Muchos días los falangistas sacaban a los presos rojos para exhibirlos por la calle y hacerlos servir de escarmiento. Los llevaban esposados y con el pelo cortado al rape, y al llegar a algún sitio concurrido los hacían pararse y cantar el Cara al sol, o los obligaban a contestar al saludo de «¡arriba España!» con el brazo en alto. Yo temblaba de miedo al verlos, porque pensaba que lo mismo podía ocurrirle a mi padre. Pero seguían sin venir.

Él nos hacía llegar una carta tras otra desde su escondite. En ellas decía que nos echaba mucho de menos y que no podía quedarse más tiempo en el campo cruzado de brazos. Ahora que la guerra había terminado, necesitaba empezar a ganarse otra vez la vida, y quería viajar a Barcelona para intentar recuperar algunas de las representaciones que tenía antes. Mi madre siempre le contestaba que no tuviera prisa, que todo estaba aún muy confuso y que más valía no precipitarse. Pero él se empeñaba en decir que no tenía miedo porque no había hecho nada por lo que pudieran detenerlo, como sí en aquellos días hiciera falta un motivo para mandar a alguien a la cárcel o al paredón. Pero mi padre era un hombre muy obstinado, y cuando se le metía algo en la cabeza no había quien se lo sacara, de modo que a los pocos días se nos plantó en casa con su maleta bajo el brazo.

A mi madre casi le dio un ataque cuando lo vio entrar por la puerta. «Ay, Dios mío -decía sin parar-. Pero ¿a quién se le ocurre? ¿Estás bien? ¿Te ha visto alguien?». Yo salté de alegría al ver a mi padre en casa, pero enseguida me di cuenta de la enorme imprudencia que había cometido.
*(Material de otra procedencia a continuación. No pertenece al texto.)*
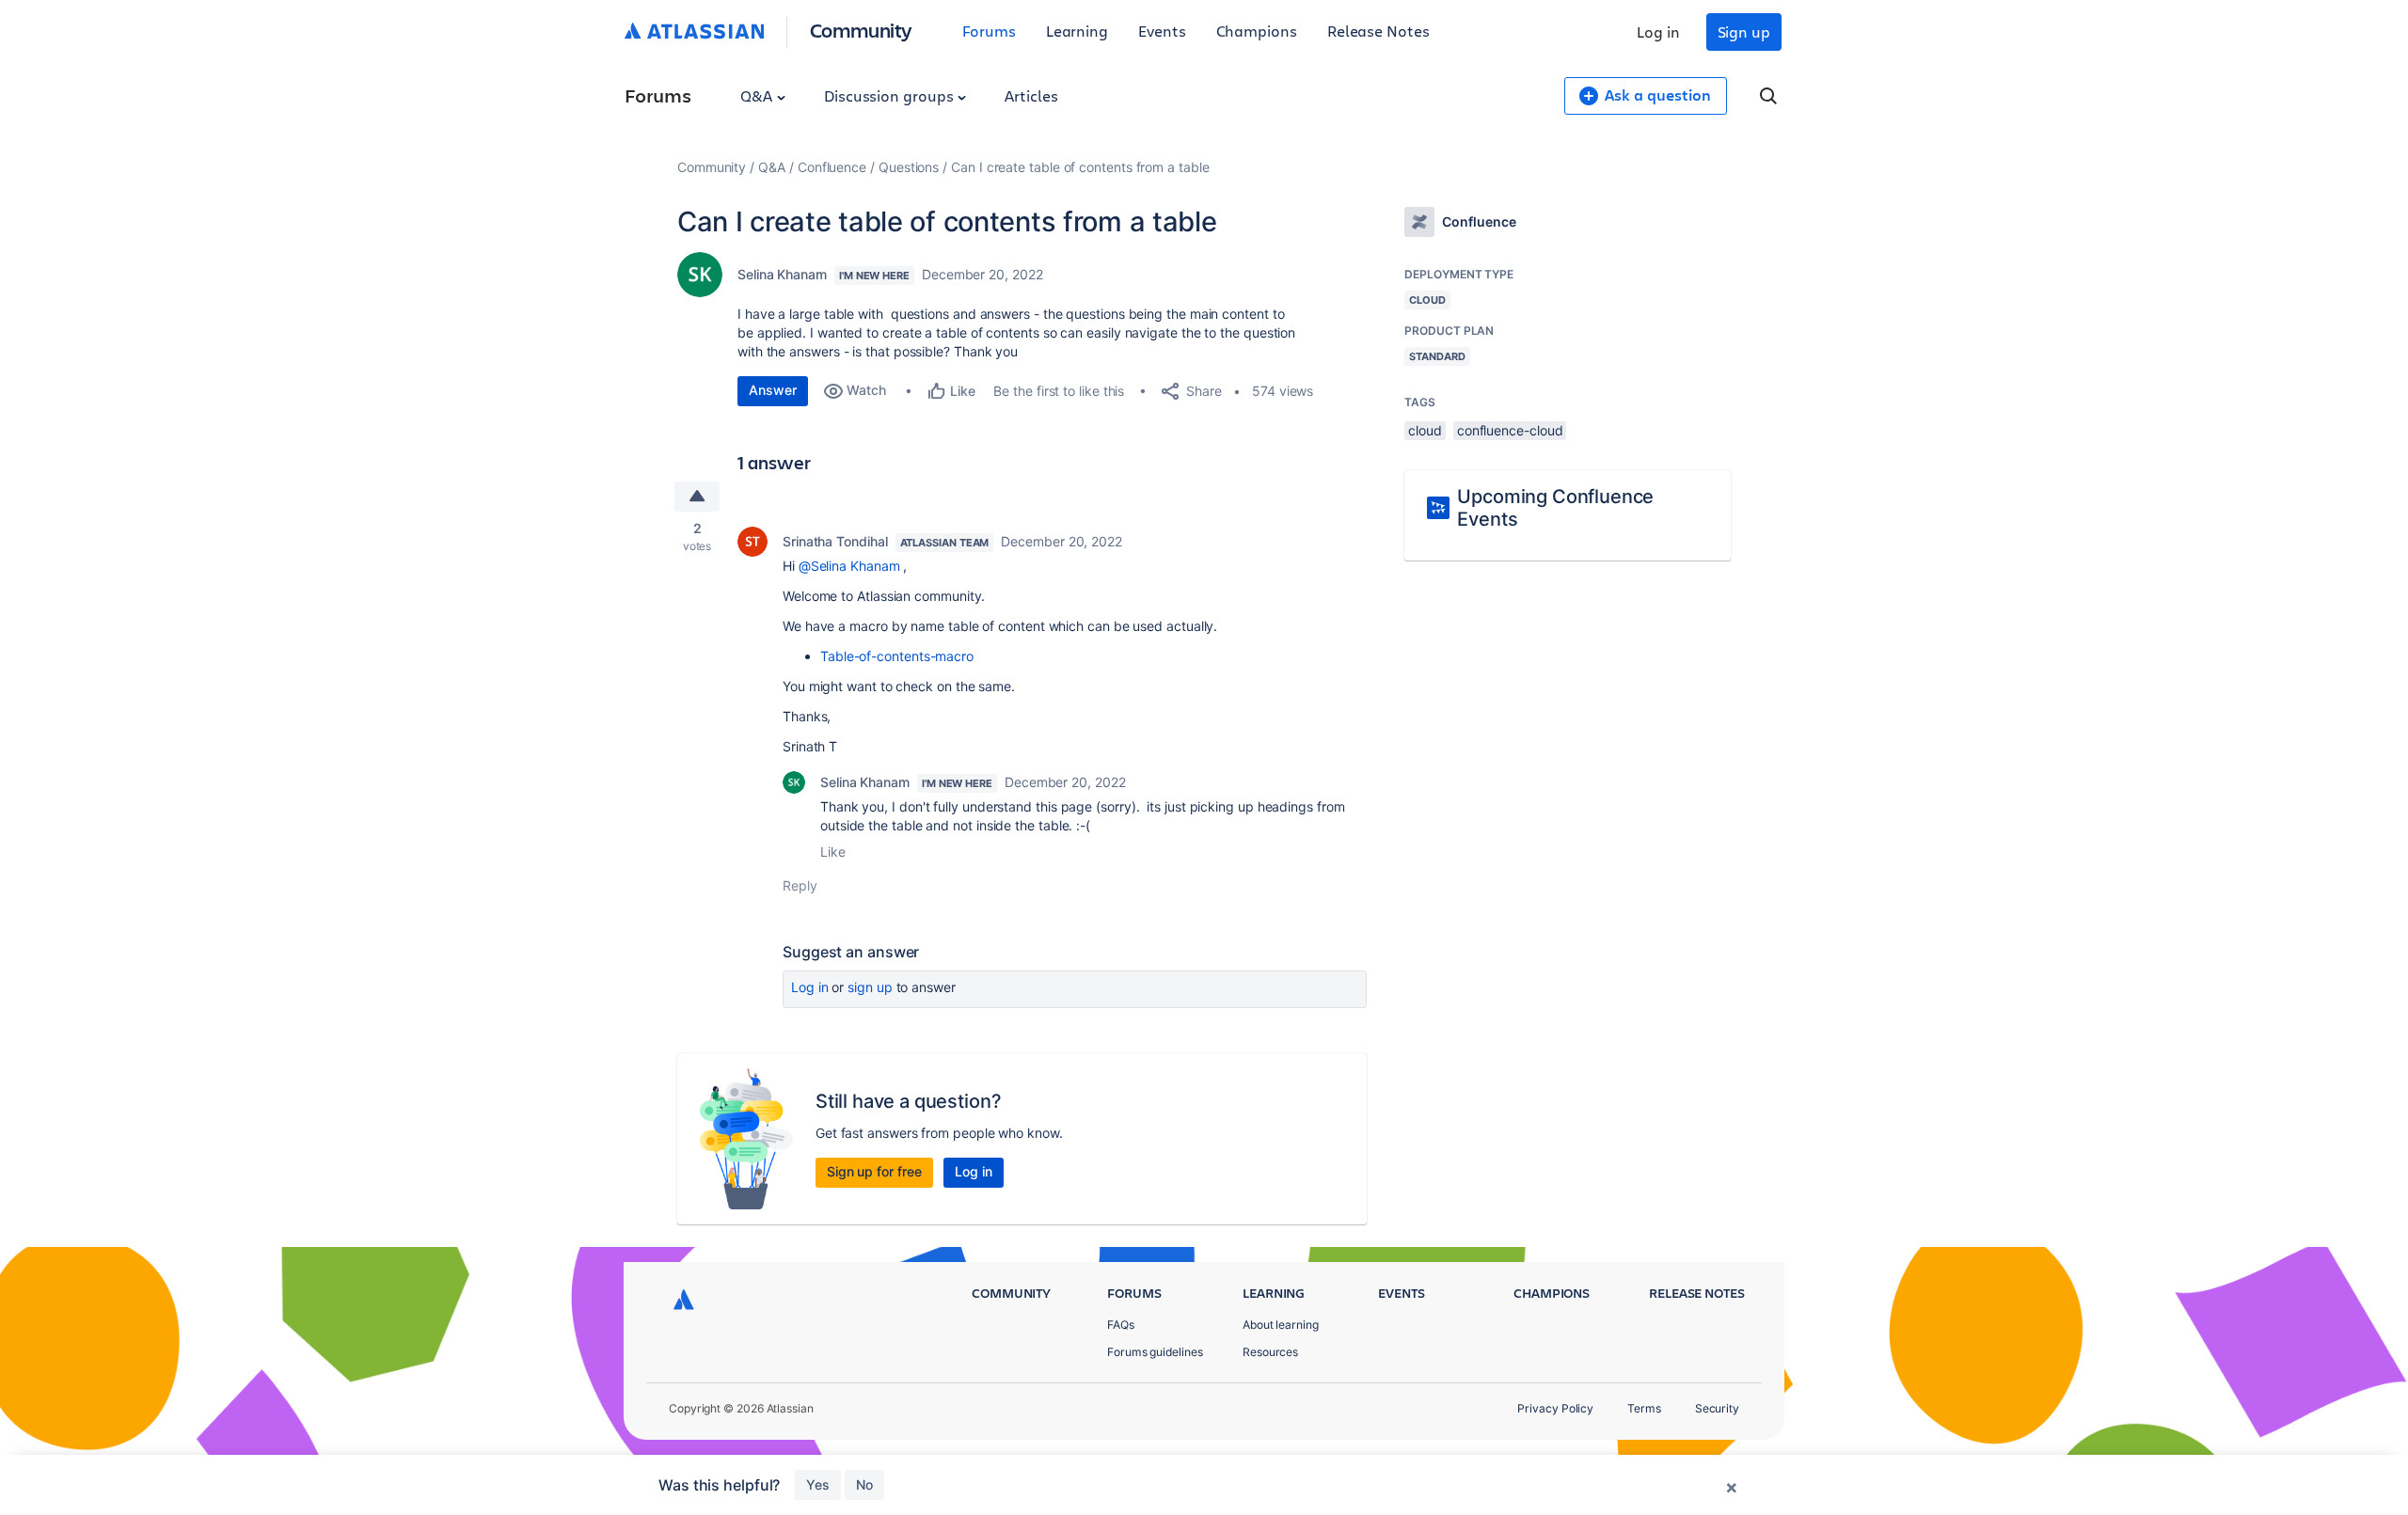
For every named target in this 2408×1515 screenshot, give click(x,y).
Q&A (758, 95)
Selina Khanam (782, 274)
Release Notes (1378, 30)
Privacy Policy (1555, 1408)
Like (833, 852)
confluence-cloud (1510, 430)
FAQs (1120, 1325)
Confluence (832, 167)
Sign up (1744, 31)
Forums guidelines (1155, 1352)
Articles (1031, 95)
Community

Temí que en cualquier momento aporrearan la puerta y aparecieran los hombres de las pistolas, como aquel primer día de la guerra cuando vinieron a detener al tío Arturo. Pero esta vez hubo suerte, porque aunque mi padre se había presentado en pleno día y sin ocultarse, al parecer nadie lo había visto. Él estaba empeñado en salir a la calle de inmediato. Decía que tenía gestiones que hacer y clientes a los que visitar. A fuerza de pedirle y suplicarle, entre mi madre y yo conseguimos que se quedara mientras pensábamos en algo. También mis hermanos ayudaron a hacerle olvidar la insensatez de dejarse ver por las calles. Y hasta Angelita, con su media lengua y unos pucheros que partían el alma, puso su granito de arena.

Acordamos que se quedara escondido algún tiempo más hasta ver qué pasaba. Él quería quedarse en casa con nosotros. Por fin, después de mucha discusión, aceptó irse a la casa de al lado, donde vivían mis abuelos maternos y la tía Rosario, la hermana soltera de mi madre. El abuelo Paco, que era un hombre muy gruñón, protestaba sin parar: «¿Quién te mandaba a ti meterte en politiqueos y líos? Ya sabía yo que ibas a acabar por buscarnos la ruina a todos». Mi padre miraba a su suegro con expresión afligida, como disculpándose, y yo hubiera querido decirle al abuelo Paco que lo dejara en paz, que bastante tenía él y todos como para encima tener que soportar sus regañinas. Pero no le dije nada, porque por entonces a las personas mayores nunca se les llevaba la contraria.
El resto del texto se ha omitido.